Do Macs need antivirus software? That very much depends on who you listen to.
Last week, I asked my Mac-owning Twitter followers if they used security software on their Macs. The answer was an overwhelming ‘no’.
Granted, it’s a relatively small sample, but three-quarters of respondents believe they are safe without antivirus software on their Macs.
However, this week one of those followers messaged me privately. He asked not to be named in this piece, but it’s fair to say this chap is more tech literate than your average Mac owner.
“Last week, you asked the Twitter Mac collective about antivirus,” he wrote. “The resounding response was that it’s not worth bothering with. I was in that camp. I’ve changed my mind. I ran a scan and found a trojan in my library cache. I’ve gone with Bitdefender. It’s free on the Mac App Store.”
Do Macs get viruses?
You’d be forgiven for thinking not. If you remember the old Mitchell and Webb adverts from a decade or so ago, the clear implication was that Macs simply don’t get viruses.
Does that still hold true today (if it were even true then)? Not according to security company Malwarebytes, who last week released a report which claimed Mac threats were growing faster than their Windows counterparts for the first time ever, “with nearly twice as many Mac threats detected per endpoint as Windows threats”.
To be precise, Malwarebytes “detected an average of 11 threats per Mac endpoint in 2019 — nearly double the average of 5.8 threats per endpoint on Windows”. That was increase of more than 400% year-on-year.
That sounds alarming, but closer inspection of Malwarebytes’ report shows the true picture is nowhere near as dramatic as those headline figures.
By far the two most prevalent threats on the Mac were pieces of malware called NewTab and PCVARK. NewTab is one of those annoying web browser infiltrators that hijacks web searches and sends them to a different search engine. It’s irritating, but hardly fatal.
PCVARK tries to convince you you’ve got a problem on your Mac and, ironically, you can solve it by downloading its crummy system optimiser.

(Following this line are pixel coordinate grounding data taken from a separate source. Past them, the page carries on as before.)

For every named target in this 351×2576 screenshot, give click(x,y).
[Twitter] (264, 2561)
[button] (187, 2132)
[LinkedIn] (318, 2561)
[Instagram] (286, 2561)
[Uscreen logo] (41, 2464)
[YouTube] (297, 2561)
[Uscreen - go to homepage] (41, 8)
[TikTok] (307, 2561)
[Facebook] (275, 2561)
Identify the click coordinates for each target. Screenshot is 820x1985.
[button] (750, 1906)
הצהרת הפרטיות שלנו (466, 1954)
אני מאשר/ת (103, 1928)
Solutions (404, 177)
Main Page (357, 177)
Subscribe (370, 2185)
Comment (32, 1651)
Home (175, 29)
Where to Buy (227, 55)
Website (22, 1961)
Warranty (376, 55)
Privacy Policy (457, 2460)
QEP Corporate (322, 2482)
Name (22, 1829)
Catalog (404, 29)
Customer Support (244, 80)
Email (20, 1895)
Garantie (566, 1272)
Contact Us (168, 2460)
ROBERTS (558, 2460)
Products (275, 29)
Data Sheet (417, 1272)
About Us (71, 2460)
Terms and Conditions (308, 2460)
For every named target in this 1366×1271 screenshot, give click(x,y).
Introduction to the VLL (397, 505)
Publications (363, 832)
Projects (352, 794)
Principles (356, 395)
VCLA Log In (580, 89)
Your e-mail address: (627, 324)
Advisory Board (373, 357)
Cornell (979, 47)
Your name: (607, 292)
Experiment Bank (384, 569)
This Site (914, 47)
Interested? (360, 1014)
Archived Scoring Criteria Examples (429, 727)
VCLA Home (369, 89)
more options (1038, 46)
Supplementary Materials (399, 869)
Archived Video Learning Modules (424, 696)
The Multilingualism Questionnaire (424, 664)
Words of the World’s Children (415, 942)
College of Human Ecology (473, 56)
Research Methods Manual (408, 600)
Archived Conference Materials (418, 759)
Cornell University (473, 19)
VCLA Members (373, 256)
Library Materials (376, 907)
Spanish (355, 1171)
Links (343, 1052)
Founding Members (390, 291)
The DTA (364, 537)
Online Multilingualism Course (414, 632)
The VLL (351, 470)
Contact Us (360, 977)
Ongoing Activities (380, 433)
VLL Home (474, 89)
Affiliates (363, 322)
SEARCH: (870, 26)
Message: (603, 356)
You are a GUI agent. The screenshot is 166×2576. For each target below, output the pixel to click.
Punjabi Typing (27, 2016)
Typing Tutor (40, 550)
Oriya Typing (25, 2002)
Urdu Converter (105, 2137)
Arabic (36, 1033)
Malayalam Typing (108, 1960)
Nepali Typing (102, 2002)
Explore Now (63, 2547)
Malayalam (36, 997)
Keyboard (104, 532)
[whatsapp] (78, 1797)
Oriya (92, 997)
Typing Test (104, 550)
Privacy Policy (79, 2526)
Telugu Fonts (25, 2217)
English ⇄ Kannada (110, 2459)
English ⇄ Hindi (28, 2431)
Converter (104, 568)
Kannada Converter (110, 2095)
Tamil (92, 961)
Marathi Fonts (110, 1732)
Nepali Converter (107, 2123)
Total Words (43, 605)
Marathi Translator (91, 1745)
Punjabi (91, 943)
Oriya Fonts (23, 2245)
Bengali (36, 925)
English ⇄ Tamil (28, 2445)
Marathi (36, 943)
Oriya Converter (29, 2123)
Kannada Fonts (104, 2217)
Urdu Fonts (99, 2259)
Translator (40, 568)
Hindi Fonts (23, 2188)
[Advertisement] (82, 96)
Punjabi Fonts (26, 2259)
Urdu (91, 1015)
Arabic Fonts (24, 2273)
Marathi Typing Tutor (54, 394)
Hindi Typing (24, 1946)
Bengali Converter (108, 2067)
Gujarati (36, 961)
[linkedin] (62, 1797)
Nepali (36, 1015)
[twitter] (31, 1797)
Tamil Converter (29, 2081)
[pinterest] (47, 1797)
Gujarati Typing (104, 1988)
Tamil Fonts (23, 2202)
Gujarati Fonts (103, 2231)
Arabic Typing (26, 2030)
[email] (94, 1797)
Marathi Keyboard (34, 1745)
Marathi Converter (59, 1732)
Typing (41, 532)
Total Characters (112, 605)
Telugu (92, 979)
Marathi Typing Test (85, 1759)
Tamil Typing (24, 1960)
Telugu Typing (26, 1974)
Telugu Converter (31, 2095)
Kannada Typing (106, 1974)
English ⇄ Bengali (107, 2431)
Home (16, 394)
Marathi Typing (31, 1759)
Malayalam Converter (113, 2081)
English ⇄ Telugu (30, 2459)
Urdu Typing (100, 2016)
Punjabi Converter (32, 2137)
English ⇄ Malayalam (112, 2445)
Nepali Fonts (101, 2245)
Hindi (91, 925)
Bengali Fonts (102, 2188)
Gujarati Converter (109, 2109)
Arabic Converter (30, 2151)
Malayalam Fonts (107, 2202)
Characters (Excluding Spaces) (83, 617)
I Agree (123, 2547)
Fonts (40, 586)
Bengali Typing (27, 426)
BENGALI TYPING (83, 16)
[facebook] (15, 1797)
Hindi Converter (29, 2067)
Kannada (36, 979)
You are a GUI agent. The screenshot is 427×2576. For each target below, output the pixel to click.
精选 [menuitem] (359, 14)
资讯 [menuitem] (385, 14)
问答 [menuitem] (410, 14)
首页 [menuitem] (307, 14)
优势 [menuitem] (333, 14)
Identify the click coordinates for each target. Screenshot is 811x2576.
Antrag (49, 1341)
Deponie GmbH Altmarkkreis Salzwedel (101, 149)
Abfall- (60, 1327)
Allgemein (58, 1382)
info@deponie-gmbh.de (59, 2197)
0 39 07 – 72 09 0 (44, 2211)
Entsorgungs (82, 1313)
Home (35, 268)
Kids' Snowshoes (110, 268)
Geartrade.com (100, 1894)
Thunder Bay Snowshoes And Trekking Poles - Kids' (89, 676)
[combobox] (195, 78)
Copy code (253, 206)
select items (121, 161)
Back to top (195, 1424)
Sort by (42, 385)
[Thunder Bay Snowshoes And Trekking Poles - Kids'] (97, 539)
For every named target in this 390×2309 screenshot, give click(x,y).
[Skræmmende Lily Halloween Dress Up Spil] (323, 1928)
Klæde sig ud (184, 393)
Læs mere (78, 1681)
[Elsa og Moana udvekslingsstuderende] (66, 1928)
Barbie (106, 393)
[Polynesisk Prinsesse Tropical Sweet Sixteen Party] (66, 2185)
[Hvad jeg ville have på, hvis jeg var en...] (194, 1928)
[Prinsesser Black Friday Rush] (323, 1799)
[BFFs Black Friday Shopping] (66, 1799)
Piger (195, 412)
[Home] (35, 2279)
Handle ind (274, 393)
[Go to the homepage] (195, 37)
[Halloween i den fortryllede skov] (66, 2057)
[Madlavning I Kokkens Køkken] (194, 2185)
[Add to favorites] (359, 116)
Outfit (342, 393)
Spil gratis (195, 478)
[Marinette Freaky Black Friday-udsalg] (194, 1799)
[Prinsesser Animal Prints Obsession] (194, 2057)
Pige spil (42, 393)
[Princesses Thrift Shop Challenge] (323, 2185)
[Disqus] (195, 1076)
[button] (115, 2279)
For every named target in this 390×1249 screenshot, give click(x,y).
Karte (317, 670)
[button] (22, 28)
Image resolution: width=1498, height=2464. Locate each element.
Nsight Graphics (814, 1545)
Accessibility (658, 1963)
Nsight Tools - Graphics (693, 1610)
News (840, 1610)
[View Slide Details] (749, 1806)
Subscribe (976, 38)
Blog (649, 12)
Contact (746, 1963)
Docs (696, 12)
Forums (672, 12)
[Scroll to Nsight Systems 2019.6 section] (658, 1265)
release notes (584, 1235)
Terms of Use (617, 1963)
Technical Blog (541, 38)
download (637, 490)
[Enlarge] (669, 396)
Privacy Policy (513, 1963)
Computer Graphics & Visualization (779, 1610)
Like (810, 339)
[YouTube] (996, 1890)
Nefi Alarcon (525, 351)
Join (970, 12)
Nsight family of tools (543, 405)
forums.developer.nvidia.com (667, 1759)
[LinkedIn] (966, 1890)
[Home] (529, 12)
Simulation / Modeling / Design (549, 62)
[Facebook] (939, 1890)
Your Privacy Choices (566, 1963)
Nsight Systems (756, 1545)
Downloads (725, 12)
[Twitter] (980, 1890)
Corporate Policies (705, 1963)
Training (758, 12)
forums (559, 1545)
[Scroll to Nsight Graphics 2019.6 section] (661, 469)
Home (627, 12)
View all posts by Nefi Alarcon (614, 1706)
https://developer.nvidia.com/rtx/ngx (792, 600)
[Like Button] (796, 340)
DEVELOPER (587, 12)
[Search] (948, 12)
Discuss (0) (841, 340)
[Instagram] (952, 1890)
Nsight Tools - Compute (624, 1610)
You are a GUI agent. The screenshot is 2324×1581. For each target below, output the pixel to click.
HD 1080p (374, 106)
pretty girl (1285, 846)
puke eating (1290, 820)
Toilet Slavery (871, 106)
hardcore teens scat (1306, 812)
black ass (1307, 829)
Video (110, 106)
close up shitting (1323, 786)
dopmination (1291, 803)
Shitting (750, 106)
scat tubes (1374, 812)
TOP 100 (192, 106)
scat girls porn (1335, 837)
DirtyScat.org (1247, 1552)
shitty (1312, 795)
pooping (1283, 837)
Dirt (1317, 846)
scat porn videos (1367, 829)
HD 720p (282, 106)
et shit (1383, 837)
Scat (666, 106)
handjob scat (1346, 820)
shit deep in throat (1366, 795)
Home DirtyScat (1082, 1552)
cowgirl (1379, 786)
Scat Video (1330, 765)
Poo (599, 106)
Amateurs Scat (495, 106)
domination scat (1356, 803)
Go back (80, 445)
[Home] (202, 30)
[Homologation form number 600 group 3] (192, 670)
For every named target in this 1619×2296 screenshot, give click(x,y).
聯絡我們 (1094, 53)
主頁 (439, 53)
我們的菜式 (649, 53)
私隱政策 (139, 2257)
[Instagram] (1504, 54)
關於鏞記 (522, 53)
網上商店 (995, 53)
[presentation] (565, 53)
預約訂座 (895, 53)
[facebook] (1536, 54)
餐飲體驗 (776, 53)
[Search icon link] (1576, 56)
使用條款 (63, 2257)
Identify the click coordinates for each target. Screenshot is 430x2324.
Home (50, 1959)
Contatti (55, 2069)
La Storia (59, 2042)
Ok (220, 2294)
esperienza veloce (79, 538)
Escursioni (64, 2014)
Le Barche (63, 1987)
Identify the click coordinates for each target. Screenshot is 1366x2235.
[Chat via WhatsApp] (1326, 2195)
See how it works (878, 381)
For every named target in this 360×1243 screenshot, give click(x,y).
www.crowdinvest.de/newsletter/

Don’t get me wrong, you wouldn’t want either of these pieces of software on your Mac, but they’re not the kind of malware that would cripple your computer, either.
As Malwarebytes’ report states: “Of all the threats seen this year, only one incident involved anything other than tricking the user into downloading and opening something they shouldn’t. That is the incident in which Coinbase, and several other cryptocurrency companies, were targeted with malware that infected systems through a Firefox zero-day vulnerability. Affected systems were infected with the older Wirenet and Mokes malware. This was the first time such a vulnerability had been used to infect Macs in any significant way since 2012.”
In other words, unless you’re conned into installing something you shouldn’t – which can happen to the best of us – you’re pretty safe on a Mac.
Does Apple recommend you install antivirus software?
It’s hard to find anything official from Apple on this topic. Its website certainly doesn’t go as far as those old ads, which all but claimed Macs were immune from infection. But nor is Apple pushing you to install third-party security software.
Visit the software section of Apple’s online store, and you won’t find a single security suite stocked. And while, as my correspondent noted, you can find security software in the Mac App Store, it feels as if Apple would rather it wasn’t there. There’s no Security section; no antivirus apps appear in the Store’s ‘Discover’ front page.
If you delve deep into the security information about macOS on the Apple website, a paper on the business benefits of macOS says that: “Should malware make its way onto a Mac, macOS also includes technology to remediate infection”.
Apparently, “Apple issues updates to macOS to remove malware from any impacted systems that are configured to receive automatic security updates. Once the malware removal tool receives updated information, malware is removed after the next restart.”
So, should I install extra antivirus software or not?
Certainly, having another pair of eyes on your system won’t do any harm – apart from a minor hit to performance by having security software running in the background.
However, I think my correspondent has probably struck on a sensible compromise with the free BitDefender app from the App Store.
It doesn’t run proactively and doesn’t sit in the background scanning every file you download to your Mac. Nor will it stop you downloading malicious software. However, you can manually run it every once in a while to check that nothing has slipped through. If you’ve noticed suspicious behaviour on your Mac, a quick scan will hopefully nip the problem in the bud.
If you want something more proactive, the paid-for version of Bitdefender (£28.99) will do just that, as will many other paid-for suites. If you’ve got kids running amok on your Mac, or you simply want the peace of mind that nothing should get through, you might consider that a price worth paying.
Me? I’m happy to take my chances and run the occasional scan.